- _Goal 1_: Rewrite the diet challenge passage between "On the bright" and "intentionally or not.", inclusive, replacing "intentionally" with "deliberately".

- _Reading passage_:
On the bright side, I dropped 19 pounds of scale weight in 7 months. On the down side, I didn’t quite make it to walk-around-with-relaxed-ab-definition-mode. Was it for a lack of trying? I didn’t think so at the time, but maybe. Long story short, I didn’t suffer enough. (Callback to what Shelby Starnes wrote.)

On a scale of 1 to 10, with 1 being a morning BJ while eating a peanut butter and marshmallow sandwich and 10 being putting your dog down with your bare hands, hindsight tells me that I kept things around the 6-7 range for the majority of the challenge, intentionally or not.

I’d very occasionally brush up against 8 with a few intense cravings at social events or during the last two rounds of HIIT cardio and there were a few 4s thrown in along the way with, like, totally justifiable and valid rationalizations. But for the most part, if my average non-challenge training and diet was a 5 (the literal average, obviously), I shouldn’t have expected significant results from making not-significant changes to what I was doing.

- _Data listing_:
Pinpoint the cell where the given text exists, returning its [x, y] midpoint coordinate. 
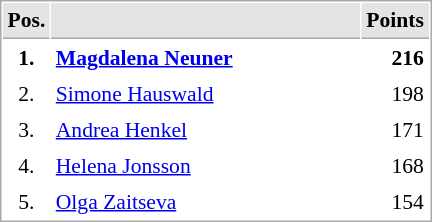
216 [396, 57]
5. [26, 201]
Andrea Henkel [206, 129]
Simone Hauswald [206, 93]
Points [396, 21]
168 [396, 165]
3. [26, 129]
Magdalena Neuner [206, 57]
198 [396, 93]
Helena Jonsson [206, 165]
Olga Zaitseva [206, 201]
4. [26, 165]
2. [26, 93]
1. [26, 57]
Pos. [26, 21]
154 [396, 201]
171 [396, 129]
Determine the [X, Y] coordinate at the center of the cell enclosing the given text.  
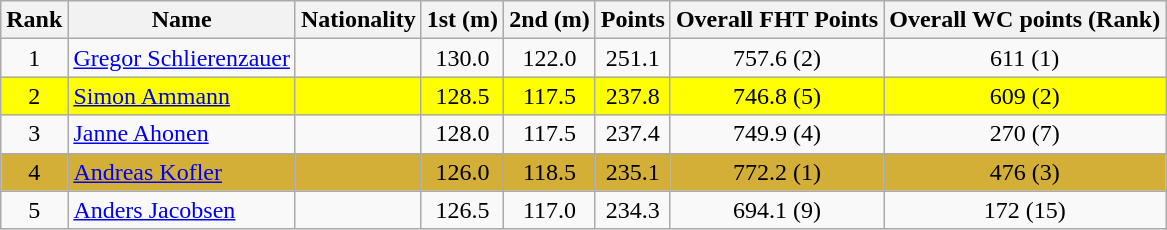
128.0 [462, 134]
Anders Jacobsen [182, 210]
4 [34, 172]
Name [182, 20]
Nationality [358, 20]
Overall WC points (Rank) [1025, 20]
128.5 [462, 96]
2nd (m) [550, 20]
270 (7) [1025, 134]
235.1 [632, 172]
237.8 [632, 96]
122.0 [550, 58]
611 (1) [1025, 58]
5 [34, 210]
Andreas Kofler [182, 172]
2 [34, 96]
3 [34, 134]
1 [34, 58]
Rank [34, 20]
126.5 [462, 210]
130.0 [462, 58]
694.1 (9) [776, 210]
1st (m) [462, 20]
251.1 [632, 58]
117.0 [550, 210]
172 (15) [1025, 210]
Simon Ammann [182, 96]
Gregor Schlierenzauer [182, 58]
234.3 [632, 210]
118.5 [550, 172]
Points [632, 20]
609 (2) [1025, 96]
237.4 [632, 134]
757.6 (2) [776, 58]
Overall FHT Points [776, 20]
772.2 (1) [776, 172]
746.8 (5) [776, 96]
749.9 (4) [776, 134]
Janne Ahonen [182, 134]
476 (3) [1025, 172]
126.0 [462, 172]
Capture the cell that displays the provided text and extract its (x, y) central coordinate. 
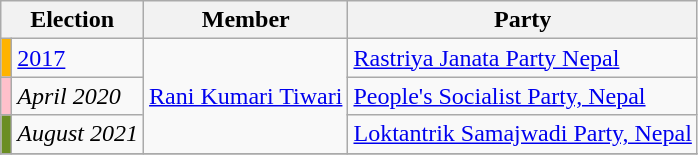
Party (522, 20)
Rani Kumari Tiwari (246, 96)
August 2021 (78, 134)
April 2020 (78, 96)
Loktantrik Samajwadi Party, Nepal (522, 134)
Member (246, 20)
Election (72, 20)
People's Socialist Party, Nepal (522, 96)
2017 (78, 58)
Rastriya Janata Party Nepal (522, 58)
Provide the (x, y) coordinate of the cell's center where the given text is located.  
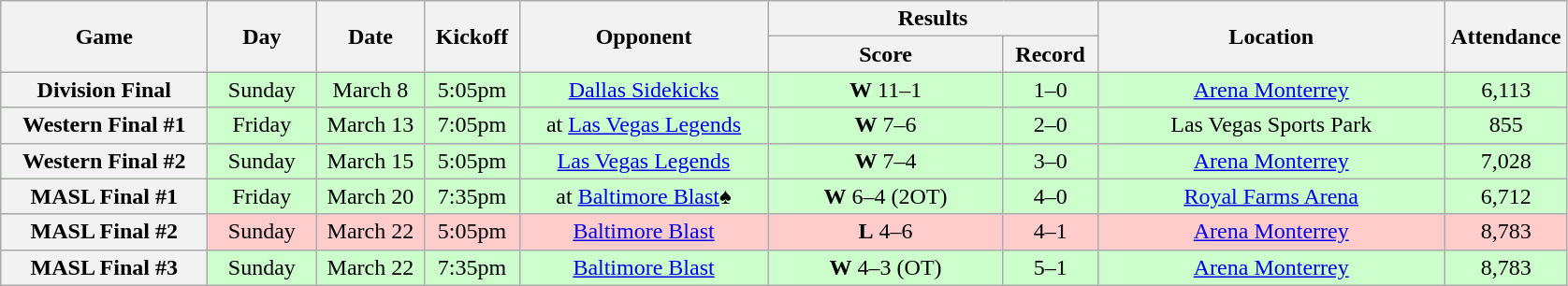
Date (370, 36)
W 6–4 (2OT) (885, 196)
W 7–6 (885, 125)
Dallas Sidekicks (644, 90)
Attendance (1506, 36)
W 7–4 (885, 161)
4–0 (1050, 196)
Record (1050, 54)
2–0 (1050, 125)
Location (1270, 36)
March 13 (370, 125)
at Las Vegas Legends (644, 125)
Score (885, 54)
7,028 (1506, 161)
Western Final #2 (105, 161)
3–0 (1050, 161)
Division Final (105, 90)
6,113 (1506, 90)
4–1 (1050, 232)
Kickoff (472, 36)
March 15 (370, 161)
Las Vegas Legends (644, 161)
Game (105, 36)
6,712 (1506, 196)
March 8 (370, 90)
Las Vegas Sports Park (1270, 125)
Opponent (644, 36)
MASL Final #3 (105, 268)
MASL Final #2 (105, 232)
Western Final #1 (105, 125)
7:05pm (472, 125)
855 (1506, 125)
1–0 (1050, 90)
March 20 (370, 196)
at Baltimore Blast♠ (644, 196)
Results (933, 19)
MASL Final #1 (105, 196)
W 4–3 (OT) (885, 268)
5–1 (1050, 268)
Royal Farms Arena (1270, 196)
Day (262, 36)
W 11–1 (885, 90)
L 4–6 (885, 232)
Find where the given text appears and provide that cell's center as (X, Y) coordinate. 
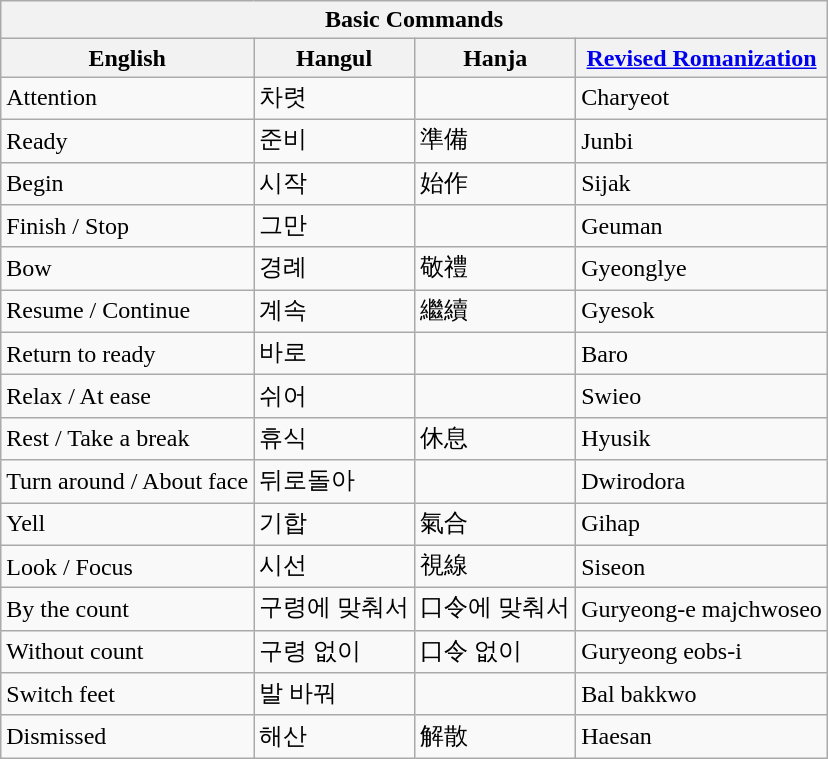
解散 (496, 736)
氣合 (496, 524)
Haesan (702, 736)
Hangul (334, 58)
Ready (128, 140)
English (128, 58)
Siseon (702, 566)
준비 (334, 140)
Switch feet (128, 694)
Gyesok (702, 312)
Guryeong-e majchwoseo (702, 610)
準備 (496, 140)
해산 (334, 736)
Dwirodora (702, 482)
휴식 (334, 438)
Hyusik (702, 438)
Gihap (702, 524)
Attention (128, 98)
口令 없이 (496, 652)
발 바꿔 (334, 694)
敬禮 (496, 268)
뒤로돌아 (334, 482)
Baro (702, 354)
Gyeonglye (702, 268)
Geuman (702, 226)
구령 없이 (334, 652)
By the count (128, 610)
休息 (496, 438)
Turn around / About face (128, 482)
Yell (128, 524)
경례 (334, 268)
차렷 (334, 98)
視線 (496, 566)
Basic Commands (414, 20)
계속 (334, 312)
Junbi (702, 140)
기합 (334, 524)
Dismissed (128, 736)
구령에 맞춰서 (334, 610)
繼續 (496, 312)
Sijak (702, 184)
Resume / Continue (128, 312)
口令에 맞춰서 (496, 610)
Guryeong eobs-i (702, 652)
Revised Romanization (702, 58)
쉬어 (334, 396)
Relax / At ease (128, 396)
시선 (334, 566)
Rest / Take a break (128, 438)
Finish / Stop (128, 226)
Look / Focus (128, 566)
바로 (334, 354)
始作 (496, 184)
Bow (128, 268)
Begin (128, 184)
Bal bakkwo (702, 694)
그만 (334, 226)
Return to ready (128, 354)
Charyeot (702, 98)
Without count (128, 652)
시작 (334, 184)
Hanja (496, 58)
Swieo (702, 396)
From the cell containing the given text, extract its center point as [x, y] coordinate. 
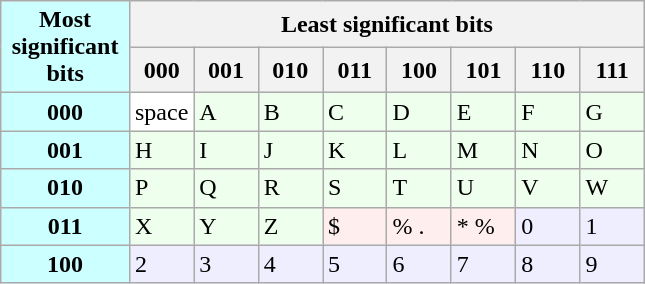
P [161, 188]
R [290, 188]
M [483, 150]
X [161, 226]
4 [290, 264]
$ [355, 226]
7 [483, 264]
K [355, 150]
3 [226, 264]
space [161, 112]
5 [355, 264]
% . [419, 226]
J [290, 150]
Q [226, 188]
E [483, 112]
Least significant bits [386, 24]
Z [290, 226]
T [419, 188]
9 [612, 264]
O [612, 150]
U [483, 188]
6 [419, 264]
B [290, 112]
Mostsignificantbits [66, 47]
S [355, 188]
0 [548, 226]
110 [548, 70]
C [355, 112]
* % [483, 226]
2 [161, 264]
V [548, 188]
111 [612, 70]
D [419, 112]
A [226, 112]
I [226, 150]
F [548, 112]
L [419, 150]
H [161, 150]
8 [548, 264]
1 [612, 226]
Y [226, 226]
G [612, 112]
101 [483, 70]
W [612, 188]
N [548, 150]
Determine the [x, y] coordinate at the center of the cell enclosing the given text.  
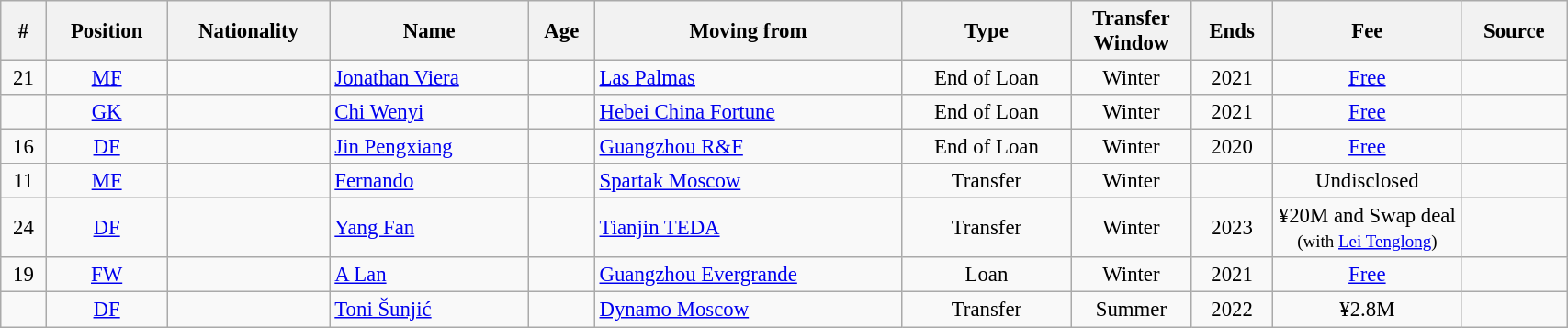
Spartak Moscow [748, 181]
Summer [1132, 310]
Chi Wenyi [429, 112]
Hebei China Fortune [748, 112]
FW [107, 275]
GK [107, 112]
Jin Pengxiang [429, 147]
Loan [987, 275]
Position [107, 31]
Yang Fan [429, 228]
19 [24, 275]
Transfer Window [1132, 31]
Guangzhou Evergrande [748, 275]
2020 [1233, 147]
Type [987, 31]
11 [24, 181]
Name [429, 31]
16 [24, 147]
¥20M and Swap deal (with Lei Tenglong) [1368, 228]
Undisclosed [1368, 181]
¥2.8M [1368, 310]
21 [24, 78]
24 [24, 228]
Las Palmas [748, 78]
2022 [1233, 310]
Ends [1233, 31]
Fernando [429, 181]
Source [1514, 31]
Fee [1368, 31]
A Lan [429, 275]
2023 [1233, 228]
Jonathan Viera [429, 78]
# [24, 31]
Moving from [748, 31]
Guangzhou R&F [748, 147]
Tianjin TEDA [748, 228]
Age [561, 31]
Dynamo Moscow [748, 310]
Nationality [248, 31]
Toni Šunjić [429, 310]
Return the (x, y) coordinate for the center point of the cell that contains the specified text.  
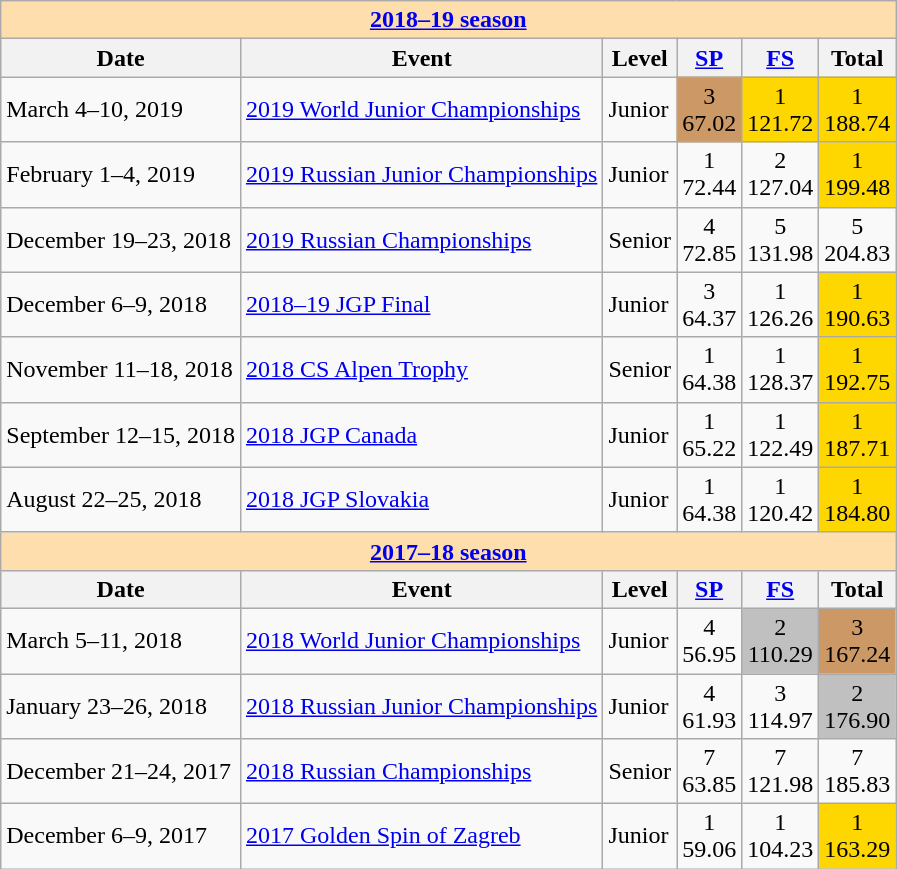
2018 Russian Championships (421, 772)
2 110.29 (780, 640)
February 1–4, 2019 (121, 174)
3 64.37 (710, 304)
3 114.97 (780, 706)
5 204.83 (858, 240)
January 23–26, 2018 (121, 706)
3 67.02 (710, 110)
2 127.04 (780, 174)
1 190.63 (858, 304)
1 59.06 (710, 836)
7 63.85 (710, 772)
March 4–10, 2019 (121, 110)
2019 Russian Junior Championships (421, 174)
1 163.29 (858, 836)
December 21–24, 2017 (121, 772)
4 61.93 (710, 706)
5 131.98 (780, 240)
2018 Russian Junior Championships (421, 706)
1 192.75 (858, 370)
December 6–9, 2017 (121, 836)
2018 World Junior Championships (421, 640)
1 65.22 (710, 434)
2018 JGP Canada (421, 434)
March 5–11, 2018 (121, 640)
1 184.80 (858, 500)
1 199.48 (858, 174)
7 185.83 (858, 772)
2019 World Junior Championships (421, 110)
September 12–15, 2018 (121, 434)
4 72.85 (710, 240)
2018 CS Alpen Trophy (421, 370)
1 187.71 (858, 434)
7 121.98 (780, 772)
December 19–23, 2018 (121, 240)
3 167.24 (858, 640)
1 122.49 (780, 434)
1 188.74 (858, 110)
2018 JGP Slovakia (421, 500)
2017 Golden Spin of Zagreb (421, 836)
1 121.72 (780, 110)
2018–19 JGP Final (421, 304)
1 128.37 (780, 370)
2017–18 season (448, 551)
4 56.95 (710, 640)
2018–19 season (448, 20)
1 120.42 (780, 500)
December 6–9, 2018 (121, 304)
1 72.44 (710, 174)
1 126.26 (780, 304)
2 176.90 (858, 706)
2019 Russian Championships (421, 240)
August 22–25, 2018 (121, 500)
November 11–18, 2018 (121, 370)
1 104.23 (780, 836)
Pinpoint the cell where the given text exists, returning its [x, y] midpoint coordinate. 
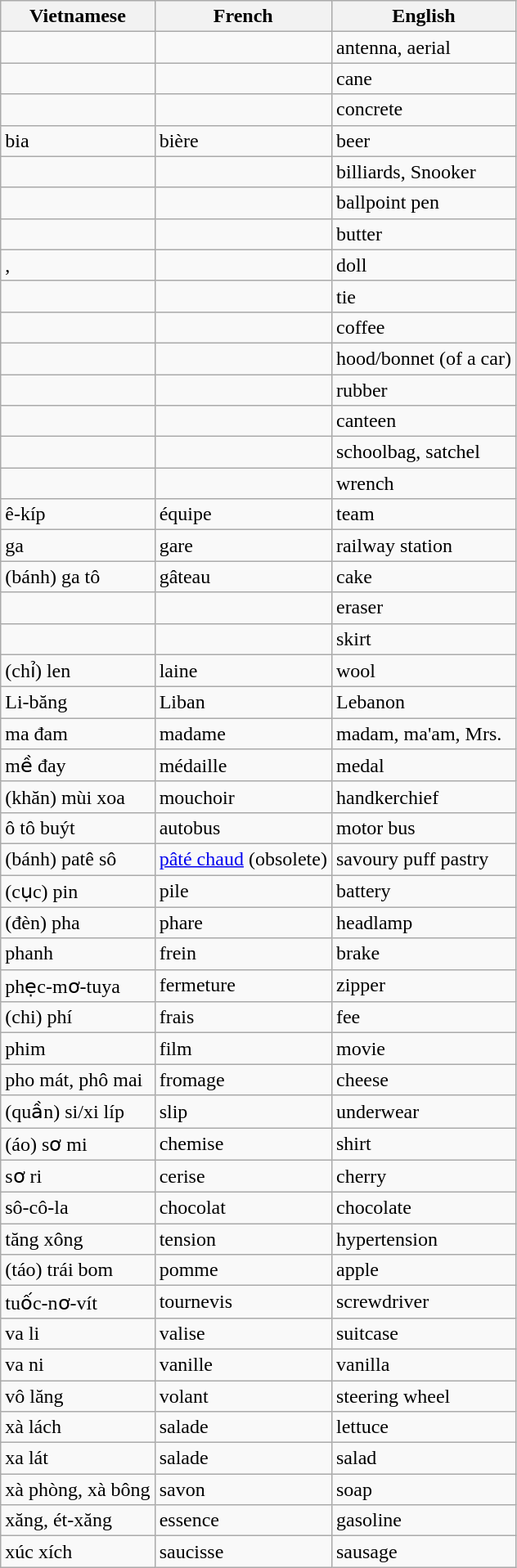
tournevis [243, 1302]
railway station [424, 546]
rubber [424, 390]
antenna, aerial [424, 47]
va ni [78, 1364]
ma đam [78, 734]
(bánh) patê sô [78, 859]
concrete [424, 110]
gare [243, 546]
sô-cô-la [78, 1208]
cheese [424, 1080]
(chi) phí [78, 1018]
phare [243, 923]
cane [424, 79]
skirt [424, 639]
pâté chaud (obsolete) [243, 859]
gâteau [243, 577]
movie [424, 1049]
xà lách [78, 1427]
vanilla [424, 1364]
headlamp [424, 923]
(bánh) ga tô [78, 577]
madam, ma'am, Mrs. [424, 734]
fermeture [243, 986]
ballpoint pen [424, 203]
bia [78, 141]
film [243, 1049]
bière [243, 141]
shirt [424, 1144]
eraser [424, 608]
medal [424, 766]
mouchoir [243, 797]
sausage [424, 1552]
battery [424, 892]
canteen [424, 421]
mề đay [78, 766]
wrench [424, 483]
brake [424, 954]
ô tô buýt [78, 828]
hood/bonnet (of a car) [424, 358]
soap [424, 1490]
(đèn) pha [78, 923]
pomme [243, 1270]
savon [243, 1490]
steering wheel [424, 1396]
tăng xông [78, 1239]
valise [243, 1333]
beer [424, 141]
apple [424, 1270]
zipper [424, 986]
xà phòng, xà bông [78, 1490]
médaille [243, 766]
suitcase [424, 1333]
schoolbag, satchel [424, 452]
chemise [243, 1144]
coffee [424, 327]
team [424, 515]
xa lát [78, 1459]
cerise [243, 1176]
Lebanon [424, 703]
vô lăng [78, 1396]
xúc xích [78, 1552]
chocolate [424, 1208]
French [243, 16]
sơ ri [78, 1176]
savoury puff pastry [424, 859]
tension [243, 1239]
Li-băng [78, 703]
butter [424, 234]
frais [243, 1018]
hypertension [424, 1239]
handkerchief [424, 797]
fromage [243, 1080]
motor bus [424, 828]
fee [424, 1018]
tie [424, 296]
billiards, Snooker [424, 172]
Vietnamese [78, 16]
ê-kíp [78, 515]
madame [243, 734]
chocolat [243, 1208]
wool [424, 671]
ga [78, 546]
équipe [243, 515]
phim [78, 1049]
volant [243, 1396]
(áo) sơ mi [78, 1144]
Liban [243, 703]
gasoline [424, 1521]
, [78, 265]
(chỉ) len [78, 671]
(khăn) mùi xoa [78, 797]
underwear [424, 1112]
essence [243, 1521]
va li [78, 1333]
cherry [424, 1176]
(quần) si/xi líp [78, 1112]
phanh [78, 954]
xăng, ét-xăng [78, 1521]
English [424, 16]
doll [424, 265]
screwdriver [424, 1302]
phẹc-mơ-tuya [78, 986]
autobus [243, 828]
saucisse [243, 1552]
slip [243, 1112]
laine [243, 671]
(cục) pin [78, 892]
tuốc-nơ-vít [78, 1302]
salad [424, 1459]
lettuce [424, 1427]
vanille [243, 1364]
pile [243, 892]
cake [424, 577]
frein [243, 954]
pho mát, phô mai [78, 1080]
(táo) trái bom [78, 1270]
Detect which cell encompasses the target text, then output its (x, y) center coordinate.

- _Goal 2_: From the entries, copy out the lines between the line holding "P [161, 188]" and the line holding "I [226, 150]", inclusive.

- _Solution 1_:
On the bright side, I dropped 19 pounds of scale weight in 7 months. On the down side, I didn’t quite make it to walk-around-with-relaxed-ab-definition-mode. Was it for a lack of trying? I didn’t think so at the time, but maybe. Long story short, I didn’t suffer enough. (Callback to what Shelby Starnes wrote.)

On a scale of 1 to 10, with 1 being a morning BJ while eating a peanut butter and marshmallow sandwich and 10 being putting your dog down with your bare hands, hindsight tells me that I kept things around the 6-7 range for the majority of the challenge, deliberately or not.

- _Solution 2_:
P [161, 188]
R [290, 188]
M [483, 150]
X [161, 226]
4 [290, 264]
$ [355, 226]
7 [483, 264]
K [355, 150]
3 [226, 264]
space [161, 112]
5 [355, 264]
% . [419, 226]
J [290, 150]
Q [226, 188]
E [483, 112]
Least significant bits [386, 24]
Z [290, 226]
T [419, 188]
9 [612, 264]
O [612, 150]
U [483, 188]
6 [419, 264]
B [290, 112]
Mostsignificantbits [66, 47]
S [355, 188]
0 [548, 226]
110 [548, 70]
C [355, 112]
* % [483, 226]
2 [161, 264]
V [548, 188]
111 [612, 70]
D [419, 112]
A [226, 112]
I [226, 150]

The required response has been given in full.